Stories from MSF aid workers about lives uprooted

MSF aid workers share their own personal stories of displacement, solidarity, and resilience.

Camps of internally displaced people in and around Goma

Democratic Republic of Congo 2023 © Michael Neuman/MSF

There are now more than 100 million forcibly displaced people worldwide—more than at any time in modern history. Each and every one of them carries a story. To mark World Refugee Day, Doctors Without Borders/Médecins Sans Frontières (MSF) hosted a virtual storytelling event on June 15 to spotlight aid workers who have themselves experienced displacement, migration, and life on the move.  

Below, we offer a glimpse of their stories of anxiety, grief, hope, and, ultimately, solidarity, as we contemplate the real experiences of people forced from home. 

Malsore Biba: Escaping war as a child and embracing solidarity

Malsore Biba © MSF

Malsore Biba, a health promoter and community activities manager for MSF, shared her childhood story of escaping the war in Yugoslavia.

In December 1991, her family made the difficult decision to flee Kosovo for Geneva to seek safety from persecution and violence. 

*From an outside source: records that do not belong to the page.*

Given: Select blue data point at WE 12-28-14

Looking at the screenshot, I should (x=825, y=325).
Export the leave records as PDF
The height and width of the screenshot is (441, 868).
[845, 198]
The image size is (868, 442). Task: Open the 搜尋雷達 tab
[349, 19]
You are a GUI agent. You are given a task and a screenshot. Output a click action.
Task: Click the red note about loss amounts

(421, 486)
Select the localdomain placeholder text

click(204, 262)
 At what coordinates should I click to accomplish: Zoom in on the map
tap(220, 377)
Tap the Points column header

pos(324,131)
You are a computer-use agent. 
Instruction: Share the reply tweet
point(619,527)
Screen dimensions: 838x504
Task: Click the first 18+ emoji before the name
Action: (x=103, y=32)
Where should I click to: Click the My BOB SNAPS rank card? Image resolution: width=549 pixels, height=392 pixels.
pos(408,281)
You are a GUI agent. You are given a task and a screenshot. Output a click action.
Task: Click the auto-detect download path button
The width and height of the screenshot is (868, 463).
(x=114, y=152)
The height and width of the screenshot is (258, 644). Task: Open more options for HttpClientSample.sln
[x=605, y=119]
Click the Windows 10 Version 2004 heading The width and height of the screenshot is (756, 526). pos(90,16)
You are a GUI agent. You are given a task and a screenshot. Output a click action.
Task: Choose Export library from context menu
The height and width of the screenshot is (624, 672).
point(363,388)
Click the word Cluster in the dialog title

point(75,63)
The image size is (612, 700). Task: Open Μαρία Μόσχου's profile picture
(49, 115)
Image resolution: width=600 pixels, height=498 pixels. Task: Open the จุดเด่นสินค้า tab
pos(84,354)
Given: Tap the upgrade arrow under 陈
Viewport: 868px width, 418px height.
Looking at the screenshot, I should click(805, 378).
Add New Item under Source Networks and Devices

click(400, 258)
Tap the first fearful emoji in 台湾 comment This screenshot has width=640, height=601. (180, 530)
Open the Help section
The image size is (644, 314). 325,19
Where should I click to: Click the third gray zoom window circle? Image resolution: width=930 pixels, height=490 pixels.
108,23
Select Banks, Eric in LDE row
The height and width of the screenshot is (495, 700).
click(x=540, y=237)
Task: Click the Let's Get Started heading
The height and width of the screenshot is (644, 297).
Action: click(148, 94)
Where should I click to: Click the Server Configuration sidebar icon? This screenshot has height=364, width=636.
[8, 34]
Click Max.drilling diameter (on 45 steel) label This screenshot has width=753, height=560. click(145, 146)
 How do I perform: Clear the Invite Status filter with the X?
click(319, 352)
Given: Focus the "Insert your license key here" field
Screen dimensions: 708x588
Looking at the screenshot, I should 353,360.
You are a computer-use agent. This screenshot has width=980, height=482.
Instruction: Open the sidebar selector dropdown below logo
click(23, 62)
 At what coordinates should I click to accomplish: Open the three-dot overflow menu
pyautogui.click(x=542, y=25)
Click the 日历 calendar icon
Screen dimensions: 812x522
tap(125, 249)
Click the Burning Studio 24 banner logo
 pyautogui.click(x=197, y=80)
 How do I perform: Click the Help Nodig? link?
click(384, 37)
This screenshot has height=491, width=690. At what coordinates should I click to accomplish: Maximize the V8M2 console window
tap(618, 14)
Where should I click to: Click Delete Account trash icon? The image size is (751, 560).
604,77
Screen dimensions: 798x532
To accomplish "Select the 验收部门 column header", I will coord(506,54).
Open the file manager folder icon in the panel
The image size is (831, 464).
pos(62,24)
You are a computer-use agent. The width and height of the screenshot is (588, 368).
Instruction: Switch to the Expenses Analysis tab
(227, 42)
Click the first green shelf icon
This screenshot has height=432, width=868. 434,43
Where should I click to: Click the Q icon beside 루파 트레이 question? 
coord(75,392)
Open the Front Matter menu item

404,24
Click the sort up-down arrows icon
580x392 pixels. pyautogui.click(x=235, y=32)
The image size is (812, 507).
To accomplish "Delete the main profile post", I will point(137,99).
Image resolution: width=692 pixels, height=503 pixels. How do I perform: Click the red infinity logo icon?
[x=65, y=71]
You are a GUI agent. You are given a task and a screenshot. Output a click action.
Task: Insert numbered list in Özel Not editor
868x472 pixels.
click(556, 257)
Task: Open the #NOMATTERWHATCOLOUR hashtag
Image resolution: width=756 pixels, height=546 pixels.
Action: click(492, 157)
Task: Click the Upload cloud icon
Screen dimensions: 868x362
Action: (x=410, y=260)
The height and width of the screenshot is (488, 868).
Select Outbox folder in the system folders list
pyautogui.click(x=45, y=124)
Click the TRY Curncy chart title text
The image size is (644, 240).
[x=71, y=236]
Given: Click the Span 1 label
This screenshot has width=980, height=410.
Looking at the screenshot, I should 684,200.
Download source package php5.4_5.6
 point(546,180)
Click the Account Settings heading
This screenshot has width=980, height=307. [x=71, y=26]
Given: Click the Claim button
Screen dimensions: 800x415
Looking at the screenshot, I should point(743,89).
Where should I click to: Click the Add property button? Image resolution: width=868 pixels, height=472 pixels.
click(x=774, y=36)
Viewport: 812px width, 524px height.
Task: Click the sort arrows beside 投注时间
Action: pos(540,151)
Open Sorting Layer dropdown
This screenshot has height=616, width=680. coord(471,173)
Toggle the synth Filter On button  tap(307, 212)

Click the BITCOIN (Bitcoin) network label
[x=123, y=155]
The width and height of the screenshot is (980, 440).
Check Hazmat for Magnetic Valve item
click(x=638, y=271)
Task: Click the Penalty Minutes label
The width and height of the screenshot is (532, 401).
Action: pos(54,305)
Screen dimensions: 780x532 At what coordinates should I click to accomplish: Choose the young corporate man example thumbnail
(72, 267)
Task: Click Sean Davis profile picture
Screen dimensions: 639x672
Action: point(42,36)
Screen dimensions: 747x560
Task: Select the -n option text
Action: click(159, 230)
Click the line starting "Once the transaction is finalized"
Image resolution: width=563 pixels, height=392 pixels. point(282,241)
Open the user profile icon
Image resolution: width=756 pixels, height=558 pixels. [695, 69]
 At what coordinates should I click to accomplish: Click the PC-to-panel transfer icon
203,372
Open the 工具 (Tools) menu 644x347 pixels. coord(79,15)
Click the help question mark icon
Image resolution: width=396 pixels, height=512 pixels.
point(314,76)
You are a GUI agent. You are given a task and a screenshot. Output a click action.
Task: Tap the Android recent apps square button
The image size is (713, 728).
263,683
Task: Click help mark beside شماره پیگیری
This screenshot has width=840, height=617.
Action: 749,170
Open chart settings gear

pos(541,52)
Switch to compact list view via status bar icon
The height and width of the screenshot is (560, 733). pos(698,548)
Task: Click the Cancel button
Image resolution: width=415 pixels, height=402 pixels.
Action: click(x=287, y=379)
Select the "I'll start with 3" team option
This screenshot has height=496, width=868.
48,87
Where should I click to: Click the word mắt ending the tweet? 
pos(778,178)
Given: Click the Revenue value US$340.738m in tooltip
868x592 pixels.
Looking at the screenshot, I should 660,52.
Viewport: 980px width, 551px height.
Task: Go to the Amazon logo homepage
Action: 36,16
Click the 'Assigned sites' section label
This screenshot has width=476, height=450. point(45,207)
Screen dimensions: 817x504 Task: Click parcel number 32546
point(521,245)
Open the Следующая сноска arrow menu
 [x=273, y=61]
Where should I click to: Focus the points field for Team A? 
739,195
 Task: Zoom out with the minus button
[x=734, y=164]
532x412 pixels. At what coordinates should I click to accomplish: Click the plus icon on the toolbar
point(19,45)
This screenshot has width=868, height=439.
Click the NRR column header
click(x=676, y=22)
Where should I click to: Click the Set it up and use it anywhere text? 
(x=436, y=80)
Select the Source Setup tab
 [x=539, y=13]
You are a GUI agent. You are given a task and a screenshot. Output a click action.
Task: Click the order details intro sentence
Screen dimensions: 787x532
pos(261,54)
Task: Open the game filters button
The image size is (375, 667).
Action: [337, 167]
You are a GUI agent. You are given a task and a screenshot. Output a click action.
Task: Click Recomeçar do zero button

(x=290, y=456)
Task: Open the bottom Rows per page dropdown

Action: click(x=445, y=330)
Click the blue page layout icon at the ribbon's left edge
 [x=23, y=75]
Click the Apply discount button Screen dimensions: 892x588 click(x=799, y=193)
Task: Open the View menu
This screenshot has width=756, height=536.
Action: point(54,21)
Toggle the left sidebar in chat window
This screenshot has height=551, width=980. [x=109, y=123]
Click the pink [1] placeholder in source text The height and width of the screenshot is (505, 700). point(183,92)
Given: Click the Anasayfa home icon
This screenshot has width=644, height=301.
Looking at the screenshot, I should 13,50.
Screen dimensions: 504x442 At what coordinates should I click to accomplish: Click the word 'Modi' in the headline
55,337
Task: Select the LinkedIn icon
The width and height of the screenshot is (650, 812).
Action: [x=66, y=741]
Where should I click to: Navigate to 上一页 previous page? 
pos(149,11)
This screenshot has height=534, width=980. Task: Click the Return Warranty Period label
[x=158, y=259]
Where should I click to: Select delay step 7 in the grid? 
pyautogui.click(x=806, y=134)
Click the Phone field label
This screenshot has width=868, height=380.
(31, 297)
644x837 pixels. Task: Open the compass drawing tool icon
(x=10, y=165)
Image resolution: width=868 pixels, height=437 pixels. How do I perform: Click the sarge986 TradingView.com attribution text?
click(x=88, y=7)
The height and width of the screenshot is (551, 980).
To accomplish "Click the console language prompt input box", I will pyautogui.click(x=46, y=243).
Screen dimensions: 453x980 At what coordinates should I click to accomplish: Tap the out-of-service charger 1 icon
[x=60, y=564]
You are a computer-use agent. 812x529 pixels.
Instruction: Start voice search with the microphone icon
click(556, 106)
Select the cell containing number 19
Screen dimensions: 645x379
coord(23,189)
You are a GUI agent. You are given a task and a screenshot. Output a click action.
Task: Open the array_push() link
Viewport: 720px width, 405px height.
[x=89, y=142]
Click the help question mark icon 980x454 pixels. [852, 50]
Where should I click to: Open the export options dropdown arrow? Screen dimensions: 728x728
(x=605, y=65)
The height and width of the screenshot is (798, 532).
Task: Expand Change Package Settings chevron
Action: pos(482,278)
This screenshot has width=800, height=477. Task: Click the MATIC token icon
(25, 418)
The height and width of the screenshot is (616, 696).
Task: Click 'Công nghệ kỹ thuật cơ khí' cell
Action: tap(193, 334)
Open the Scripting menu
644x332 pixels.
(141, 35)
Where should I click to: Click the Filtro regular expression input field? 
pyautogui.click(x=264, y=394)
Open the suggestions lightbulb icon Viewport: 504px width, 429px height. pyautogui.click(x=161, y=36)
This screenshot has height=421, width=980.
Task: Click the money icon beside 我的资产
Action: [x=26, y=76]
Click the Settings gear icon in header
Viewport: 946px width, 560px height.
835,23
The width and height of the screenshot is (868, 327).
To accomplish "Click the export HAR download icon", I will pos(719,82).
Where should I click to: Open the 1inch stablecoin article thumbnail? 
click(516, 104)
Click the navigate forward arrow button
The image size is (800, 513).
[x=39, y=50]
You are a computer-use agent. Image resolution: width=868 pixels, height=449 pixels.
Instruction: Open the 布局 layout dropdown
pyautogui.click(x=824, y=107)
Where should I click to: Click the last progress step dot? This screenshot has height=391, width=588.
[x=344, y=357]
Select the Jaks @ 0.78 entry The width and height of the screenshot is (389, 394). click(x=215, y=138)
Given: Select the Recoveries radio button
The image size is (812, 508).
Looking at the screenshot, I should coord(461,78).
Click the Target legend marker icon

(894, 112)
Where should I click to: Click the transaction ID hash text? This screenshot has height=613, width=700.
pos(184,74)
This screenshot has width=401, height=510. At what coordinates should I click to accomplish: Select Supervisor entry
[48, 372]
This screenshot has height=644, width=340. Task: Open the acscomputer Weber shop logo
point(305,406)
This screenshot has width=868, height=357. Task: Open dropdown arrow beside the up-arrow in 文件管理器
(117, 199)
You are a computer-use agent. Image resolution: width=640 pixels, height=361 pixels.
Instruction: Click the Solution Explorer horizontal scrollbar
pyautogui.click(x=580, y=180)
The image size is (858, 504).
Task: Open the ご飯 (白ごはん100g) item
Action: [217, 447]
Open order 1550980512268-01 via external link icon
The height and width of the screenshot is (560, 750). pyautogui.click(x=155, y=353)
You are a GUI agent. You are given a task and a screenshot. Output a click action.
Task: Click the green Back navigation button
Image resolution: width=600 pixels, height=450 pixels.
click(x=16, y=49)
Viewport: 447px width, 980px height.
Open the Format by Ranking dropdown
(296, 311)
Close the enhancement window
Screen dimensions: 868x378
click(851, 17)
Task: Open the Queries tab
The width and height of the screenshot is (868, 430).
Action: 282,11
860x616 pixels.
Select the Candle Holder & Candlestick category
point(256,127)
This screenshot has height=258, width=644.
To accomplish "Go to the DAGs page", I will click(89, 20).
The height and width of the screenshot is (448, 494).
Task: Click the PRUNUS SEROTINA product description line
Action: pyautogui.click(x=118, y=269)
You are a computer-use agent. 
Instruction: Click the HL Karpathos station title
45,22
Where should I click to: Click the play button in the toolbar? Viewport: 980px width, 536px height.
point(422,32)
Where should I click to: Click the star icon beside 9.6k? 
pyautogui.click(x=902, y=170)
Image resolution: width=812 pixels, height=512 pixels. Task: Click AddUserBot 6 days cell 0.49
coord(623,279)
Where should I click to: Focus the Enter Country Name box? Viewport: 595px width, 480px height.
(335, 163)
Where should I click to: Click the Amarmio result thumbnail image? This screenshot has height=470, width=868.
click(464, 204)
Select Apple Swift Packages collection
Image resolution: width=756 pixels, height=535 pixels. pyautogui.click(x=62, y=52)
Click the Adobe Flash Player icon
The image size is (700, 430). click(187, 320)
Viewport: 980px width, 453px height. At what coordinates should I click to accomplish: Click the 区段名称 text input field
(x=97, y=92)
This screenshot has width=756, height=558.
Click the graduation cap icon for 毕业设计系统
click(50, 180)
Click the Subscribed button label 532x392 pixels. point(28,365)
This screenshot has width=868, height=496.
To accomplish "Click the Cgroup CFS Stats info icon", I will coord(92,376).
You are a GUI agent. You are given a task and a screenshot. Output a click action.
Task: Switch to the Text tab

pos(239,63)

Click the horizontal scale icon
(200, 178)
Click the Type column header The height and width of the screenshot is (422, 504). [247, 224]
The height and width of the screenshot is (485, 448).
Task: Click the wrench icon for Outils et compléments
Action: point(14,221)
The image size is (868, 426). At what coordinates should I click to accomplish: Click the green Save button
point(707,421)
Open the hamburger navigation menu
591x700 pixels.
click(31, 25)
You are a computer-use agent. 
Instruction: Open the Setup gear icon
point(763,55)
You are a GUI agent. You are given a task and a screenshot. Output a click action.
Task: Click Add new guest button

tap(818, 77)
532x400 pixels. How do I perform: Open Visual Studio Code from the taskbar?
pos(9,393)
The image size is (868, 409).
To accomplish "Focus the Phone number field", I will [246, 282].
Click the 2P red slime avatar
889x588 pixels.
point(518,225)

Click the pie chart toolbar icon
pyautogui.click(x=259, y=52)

“My uncle was put in jail because he was speaking out for Albanians’ rights in Kosovo,” she said. “It hadn’t come to Kosovo yet, but in other parts. It was quite tense, and we decided to leave.” 

Life in Geneva for Malsore's family felt like a suspended state. “My parents wanted to be invisible,” she said. “I could perceive this in them. And these 10 first years that we had in Geneva, our lives were put in parenthesis. I remember we were always waiting for the situation to get back better, we were in this in-between space, like a limbo state.” 

Amidst the fear of an impending war and ethnic cleansing they often gathered at her uncle's place to watch the news, hoping for positive developments. Malsore and her family would continue to visit Kosovo when it felt safe, but as the war escalated, the farewell rituals with her extended family became increasingly emotional, with no certainty of when and if they would meet again. 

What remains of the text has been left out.